The experts analyzed stool samples from eight participants from Italy, Japan, Poland, the Netherlands, Russia, the United Kingdom, Finland and Austria . The evidence was overwhelming: These tiny plastic particles are seemingly everywhere – we’ve found microplastics in the ocean, in tap water, in bottled water, on the ground, and now, too, in our poop.

This is the first study of its kind, but “it confirms what we have long suspected, that plastics have finally reached the human gut ,” study lead author Philipp Schwabl, a medical scientist with the Division of Medicine, said in a statement. Gastroenterology and Hepatology from the Medical University of Vienna (Austria).

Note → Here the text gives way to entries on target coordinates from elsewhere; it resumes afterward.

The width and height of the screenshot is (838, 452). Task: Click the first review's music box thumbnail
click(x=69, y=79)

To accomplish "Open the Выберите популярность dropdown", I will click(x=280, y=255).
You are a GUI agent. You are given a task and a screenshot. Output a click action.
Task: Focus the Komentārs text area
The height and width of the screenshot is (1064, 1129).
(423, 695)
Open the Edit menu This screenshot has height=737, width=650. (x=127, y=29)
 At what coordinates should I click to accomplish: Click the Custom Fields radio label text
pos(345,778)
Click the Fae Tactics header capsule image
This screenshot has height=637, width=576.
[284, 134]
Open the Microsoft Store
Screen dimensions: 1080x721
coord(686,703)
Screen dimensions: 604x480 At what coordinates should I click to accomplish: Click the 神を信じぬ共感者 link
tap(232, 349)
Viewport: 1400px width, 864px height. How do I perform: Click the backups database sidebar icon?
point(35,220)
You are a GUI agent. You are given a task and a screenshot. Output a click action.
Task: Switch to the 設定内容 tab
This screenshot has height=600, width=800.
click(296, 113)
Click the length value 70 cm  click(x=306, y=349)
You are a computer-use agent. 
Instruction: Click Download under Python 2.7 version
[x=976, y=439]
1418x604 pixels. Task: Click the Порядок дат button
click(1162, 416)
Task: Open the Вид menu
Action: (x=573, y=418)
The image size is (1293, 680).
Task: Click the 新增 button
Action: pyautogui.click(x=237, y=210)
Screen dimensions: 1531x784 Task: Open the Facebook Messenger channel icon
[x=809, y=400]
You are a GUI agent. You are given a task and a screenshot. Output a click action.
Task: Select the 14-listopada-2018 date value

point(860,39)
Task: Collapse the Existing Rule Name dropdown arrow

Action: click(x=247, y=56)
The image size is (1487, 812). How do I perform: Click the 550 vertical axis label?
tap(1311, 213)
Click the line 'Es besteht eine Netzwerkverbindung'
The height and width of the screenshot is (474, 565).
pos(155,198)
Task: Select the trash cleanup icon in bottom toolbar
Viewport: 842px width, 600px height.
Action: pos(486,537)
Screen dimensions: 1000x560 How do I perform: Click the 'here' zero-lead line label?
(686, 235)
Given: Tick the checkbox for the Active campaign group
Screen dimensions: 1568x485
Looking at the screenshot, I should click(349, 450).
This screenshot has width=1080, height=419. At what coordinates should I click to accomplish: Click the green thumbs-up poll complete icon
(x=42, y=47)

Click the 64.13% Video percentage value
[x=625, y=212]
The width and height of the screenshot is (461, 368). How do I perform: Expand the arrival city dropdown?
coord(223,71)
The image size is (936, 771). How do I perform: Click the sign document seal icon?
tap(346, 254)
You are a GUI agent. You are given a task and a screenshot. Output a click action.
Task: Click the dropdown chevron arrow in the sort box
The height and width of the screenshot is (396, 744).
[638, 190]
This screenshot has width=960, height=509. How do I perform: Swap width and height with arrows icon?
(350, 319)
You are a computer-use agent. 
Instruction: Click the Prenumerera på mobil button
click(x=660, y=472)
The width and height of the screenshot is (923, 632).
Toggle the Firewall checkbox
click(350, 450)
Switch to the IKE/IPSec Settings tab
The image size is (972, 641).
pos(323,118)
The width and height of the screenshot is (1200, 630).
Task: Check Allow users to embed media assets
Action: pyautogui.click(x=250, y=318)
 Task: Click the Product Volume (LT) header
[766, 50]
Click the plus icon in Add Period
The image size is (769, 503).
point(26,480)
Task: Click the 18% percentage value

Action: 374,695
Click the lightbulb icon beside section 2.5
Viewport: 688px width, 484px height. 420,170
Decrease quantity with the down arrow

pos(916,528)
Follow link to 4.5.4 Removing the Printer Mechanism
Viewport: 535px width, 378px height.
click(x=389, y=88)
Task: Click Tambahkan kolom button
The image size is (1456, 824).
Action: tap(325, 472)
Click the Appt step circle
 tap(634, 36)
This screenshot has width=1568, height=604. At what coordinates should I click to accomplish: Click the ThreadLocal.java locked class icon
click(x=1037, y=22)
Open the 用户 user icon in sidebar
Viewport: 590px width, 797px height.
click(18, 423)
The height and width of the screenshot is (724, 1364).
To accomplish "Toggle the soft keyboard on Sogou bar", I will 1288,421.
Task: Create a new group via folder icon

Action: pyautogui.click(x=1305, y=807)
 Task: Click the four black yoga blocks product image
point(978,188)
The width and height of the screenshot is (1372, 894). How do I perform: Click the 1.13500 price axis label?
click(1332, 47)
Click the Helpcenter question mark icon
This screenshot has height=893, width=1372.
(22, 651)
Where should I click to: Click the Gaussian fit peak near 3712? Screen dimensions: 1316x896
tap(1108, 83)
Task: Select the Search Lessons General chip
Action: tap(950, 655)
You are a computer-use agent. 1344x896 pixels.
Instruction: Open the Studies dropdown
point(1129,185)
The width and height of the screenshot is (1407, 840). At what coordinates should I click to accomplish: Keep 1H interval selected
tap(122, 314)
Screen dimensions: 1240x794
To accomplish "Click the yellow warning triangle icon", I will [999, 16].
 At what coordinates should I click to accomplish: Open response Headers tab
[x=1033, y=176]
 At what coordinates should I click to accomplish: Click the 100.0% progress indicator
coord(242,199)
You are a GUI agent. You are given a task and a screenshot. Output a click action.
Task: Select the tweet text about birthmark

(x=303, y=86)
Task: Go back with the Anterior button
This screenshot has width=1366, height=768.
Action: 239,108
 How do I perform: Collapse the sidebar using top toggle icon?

Little is known about the health effects of microplastics, but there is concern that widespread plastics could affect our gastrointestinal health and possibly reach other organs.

“Now that we have the first evidence of microplastics within humans, we need more research to understand what this means for human health, ” Schwabl said. The results of the study were presented at the United European Gastronenterology Week hosted by Vienna.


Microplastic contamination

Microplastics are pieces of plastic that are less than 5 millimeters long, about the size of a sesame seed or even smaller. They are formed after the decomposition of large pieces of plastic pollution. As we have already seen, microplastics can end up in the oceans, where the particles are ingested by aquatic life and enter the food chain. In fact, microplastics have been detected in shellfish, including tuna, lobster, and shrimp. And it’s likely that humans are also exposed to microplastics as a result of plastic contamination from food packaging or processing.

 

 

Still, data on human exposure to microplastics is still sparse, and the new study is the first to quantify the particles in human feces.

To analyze the stool samples, the experts used a new procedure that helped them identify microplastics in each and every one of the stool samples received.

The most common types of plastic found were polypropylene and polyethylene (ethylene terephthalate), two plastics that have a wide range of uses, including plastic bottles. On average, the researchers detected 20 microplastic particles for every 10 grams of stool.

The participants’ food diaries showed that six of them consumed fish in the week before giving the stool sample, and all participants ate some food wrapped in plastic or drank from plastic bottles.

The researchers plan to conduct a larger study to confirm the findings and see if they can identify factors related to microplastics in feces, such as a person’s diet, lifestyle, or where they live. We are also interested in examining their effects on human health, as microplastics can cause damage to the intestines and affect the way the body absorbs nutrients, the authors state.

Reference: Microplastics discovered in human stools across the globe in ‘first study of its kind’. ASSESSMENT OF MICROPLASTIC CONCENTRATIONS IN HUMAN STOOL – PRELIMINARY RESULTS OF A PROSPECTIVE STUDY. Schwabl P., Liebmann B., Köppel S., Königshofer P., Bucsics T., Trauner M., Reiberger T. 1 Medical University of Vienna, Div. Of Gastroenterology and Hepatology, Dept. of Internal Medicine III, Vienna, Austria, Environment Agency Austria, Testing Laboratory for Environmental Analysis, GMO and Fuel Analysis, Vienna, Austria. United European Gastronenterology Week.